Is Property My Spouse and I Owned in Another State Community Property or Separate Property?
John and Jane Doe didn’t always live in Texas. Earlier in their marriage, they lived in another state, where John purchased a house the couple lived in and raised their children. Although they have since moved to Texas, they still own the house and spend summers there.
How is the out-of-state property characterized as community property or separate property for purposes of division at death?
In Texas, the character of property at death is governed by the laws of the state in which the couple resided at the time they acquired the property.
For example, suppose the state John and Jane lived in was a common law state. After he and Jane were married, John purchased the home in his name alone, and paid the mortgage using his salary.

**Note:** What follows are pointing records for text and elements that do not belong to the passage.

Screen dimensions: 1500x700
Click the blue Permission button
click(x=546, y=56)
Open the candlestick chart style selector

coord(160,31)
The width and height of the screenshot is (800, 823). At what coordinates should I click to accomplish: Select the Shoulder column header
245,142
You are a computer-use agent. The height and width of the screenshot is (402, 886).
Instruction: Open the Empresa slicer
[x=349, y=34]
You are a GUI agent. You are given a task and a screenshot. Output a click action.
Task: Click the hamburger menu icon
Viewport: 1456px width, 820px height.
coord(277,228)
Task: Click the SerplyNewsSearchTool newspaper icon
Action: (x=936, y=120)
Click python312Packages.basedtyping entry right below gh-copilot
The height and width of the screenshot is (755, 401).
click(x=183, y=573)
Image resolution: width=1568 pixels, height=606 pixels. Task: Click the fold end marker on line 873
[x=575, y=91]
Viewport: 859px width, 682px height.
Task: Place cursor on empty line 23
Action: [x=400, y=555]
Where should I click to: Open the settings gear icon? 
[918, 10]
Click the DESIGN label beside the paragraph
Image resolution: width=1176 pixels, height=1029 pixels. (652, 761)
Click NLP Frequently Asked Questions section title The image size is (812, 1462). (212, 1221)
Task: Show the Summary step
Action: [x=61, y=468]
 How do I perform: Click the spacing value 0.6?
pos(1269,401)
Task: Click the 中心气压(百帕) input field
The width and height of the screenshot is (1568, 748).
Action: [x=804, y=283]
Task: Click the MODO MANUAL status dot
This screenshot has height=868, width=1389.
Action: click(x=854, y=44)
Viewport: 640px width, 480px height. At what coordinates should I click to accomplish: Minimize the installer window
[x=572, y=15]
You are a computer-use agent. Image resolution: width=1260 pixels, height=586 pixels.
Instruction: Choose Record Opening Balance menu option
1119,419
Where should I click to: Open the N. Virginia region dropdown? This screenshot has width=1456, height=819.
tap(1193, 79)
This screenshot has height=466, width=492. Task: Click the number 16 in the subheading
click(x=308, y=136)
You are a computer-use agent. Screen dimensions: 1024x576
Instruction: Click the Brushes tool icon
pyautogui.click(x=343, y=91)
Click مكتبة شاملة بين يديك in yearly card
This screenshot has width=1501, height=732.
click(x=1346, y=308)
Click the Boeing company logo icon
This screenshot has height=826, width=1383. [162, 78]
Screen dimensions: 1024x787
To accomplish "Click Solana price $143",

If the property had been purchased when they lived in Texas, the property would be classified as community property. That’s because under Texas law, income earned during a marriage is community property, and property acquired during a marriage is presumed to be community property, except if acquired by gift, devise or descent.
However, the rules in a common law state are different. In common law states, income earned by one spouse is generally classified as separate property. And property held in the name of one spouse alone is also classified as separate property. Therefore, the property would be classified as John’s separate property. And that characterization would remain if John and Jane moved the Texas for purposes of division at death.
Please note, the rules with regards to division of property in the case of divorce may be different. In Texas, property acquired in another state that would have been characterized as community property if the spouses had lived in Texas when they acquired it is characterized as “quasi-community property” for purposes of division in divorce proceedings.